Stored data →

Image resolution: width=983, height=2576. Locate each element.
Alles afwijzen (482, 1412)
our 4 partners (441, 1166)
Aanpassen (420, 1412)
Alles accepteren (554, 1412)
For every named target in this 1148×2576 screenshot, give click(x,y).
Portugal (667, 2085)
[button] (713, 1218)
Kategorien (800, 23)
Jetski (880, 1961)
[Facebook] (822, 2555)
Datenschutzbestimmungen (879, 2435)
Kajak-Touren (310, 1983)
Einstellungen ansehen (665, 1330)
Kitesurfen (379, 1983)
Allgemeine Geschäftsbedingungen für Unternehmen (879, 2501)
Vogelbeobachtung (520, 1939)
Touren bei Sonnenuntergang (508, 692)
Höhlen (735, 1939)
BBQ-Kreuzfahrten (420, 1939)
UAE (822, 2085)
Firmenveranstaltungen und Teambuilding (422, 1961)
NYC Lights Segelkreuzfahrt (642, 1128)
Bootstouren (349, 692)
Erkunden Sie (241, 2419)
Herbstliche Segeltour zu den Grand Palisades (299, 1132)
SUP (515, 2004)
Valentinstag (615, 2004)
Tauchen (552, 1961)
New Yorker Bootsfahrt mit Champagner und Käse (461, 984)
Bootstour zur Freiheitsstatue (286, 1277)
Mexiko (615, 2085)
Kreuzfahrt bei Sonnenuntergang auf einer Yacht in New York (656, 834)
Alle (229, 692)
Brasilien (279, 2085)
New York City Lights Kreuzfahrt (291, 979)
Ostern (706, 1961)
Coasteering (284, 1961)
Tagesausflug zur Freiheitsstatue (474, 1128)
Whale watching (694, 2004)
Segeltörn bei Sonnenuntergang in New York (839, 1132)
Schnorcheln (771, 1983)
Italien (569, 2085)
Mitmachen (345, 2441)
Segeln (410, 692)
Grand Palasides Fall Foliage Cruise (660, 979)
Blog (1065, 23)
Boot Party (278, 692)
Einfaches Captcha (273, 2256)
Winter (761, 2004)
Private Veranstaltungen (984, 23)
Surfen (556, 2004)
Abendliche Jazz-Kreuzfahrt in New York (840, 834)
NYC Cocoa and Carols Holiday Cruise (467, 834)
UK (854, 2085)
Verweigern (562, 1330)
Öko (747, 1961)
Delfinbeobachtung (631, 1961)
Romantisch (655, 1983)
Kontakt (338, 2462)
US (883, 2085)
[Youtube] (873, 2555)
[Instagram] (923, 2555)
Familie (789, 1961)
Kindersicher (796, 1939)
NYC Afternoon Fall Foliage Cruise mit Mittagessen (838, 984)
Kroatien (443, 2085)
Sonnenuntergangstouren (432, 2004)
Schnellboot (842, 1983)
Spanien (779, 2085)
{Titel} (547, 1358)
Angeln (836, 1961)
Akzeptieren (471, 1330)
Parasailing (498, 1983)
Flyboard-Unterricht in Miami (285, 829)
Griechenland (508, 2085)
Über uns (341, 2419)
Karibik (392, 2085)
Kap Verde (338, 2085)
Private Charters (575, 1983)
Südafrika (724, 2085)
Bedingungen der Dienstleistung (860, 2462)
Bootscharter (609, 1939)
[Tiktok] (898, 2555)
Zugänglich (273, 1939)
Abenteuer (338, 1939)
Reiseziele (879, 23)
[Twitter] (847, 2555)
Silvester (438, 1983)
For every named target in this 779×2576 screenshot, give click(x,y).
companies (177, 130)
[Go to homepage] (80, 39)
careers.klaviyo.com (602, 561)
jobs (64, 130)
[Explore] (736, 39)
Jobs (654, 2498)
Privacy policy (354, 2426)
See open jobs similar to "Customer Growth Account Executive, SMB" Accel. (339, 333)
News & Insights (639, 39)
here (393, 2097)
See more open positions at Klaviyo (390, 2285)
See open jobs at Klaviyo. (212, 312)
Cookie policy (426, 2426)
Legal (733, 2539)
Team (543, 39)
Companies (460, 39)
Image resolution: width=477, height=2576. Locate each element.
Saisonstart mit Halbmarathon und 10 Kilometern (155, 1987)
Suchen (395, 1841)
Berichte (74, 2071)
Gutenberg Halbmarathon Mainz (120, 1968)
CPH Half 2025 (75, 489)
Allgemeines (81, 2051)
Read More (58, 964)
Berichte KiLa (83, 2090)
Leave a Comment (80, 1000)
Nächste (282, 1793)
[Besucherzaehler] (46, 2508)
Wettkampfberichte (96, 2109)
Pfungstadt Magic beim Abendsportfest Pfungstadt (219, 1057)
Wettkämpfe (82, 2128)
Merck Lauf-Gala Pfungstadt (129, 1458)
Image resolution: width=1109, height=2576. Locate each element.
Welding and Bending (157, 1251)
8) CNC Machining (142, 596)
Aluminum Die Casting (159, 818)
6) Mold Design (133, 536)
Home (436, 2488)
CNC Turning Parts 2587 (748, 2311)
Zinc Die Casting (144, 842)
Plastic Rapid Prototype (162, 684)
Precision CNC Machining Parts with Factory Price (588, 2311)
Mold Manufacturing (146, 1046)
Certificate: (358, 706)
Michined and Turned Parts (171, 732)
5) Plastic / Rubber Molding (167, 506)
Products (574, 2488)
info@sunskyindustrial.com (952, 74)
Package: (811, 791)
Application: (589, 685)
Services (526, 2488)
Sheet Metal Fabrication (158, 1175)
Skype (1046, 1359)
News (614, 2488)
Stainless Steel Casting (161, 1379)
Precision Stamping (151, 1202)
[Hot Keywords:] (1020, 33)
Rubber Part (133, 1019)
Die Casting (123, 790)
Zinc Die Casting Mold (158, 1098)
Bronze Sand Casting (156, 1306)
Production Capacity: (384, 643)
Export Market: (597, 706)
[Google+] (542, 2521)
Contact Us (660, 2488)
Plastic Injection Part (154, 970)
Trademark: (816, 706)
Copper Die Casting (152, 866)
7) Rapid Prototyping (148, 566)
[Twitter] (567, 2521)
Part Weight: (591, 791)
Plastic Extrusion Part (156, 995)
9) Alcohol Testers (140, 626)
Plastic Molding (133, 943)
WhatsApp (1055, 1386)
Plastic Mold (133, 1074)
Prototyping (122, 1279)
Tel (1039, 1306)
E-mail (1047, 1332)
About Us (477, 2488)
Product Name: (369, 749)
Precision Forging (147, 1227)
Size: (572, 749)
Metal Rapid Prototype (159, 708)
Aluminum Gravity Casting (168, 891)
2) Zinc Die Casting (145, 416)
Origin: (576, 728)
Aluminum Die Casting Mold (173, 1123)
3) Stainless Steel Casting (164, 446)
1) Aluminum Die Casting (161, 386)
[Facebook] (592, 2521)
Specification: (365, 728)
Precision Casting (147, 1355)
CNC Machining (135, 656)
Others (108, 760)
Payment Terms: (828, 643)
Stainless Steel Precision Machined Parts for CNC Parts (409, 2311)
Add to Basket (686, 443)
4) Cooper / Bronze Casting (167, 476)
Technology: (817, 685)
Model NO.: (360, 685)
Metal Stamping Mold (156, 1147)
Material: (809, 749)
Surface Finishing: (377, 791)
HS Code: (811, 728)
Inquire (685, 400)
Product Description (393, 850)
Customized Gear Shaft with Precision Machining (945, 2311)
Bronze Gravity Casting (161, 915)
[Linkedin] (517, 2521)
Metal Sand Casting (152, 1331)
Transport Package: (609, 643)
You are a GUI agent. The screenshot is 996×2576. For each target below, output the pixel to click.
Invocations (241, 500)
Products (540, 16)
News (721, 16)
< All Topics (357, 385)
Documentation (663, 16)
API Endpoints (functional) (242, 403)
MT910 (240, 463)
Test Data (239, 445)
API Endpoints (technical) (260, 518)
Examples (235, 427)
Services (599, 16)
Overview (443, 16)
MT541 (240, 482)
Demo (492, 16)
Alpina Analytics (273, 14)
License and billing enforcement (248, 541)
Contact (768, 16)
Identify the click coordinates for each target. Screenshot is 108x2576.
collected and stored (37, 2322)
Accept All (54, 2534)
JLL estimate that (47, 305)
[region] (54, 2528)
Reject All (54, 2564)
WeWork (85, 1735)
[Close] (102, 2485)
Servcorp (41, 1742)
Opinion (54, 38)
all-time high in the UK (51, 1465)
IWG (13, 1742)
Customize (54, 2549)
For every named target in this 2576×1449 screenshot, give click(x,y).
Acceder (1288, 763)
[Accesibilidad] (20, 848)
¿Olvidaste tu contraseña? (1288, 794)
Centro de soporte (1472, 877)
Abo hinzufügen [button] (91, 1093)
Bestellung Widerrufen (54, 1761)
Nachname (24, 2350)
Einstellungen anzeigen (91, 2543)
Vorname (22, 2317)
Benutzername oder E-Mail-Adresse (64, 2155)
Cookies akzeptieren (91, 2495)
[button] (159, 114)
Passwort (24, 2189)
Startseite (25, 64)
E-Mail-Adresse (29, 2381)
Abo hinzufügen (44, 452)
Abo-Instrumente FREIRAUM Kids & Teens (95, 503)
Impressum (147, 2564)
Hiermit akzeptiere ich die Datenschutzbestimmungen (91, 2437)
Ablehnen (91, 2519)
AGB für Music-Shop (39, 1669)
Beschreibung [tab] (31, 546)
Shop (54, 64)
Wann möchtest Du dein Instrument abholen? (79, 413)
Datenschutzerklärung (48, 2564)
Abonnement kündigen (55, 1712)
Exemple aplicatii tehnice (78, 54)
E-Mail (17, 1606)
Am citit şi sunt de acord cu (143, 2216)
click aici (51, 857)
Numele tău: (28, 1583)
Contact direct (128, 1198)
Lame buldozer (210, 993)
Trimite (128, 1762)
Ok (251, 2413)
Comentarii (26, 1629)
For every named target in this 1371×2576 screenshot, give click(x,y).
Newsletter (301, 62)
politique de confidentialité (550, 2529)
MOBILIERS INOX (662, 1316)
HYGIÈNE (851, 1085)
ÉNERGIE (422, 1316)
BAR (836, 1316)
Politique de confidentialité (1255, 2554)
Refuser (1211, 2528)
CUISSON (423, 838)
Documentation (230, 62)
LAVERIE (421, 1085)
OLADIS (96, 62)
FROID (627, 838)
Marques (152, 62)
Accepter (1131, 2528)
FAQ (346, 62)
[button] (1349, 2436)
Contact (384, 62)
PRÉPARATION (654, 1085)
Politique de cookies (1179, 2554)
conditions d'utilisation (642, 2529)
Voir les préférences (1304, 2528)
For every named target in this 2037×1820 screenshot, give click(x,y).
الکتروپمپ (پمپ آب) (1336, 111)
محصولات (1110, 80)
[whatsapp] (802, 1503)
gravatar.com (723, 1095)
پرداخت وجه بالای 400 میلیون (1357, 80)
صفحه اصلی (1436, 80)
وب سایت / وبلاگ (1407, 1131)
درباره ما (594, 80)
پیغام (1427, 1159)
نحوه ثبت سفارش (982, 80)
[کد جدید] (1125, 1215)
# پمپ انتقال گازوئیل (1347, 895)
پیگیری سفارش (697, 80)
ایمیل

What to produce →
Up to and including the last line of the data, copy each line exactly, starting with the line that contains "[button] (1349, 2436)".

Expected answer →
[button] (1349, 2436)
Contact (384, 62)
PRÉPARATION (654, 1085)
Politique de cookies (1179, 2554)
conditions d'utilisation (642, 2529)
Voir les préférences (1304, 2528)
For every named target in this 2037×1820 screenshot, give click(x,y).
الکتروپمپ (پمپ آب) (1336, 111)
محصولات (1110, 80)
[whatsapp] (802, 1503)
gravatar.com (723, 1095)
پرداخت وجه بالای 400 میلیون (1357, 80)
صفحه اصلی (1436, 80)
وب سایت / وبلاگ (1407, 1131)
درباره ما (594, 80)
پیغام (1427, 1159)
نحوه ثبت سفارش (982, 80)
[کد جدید] (1125, 1215)
# پمپ انتقال گازوئیل (1347, 895)
پیگیری سفارش (697, 80)
ایمیل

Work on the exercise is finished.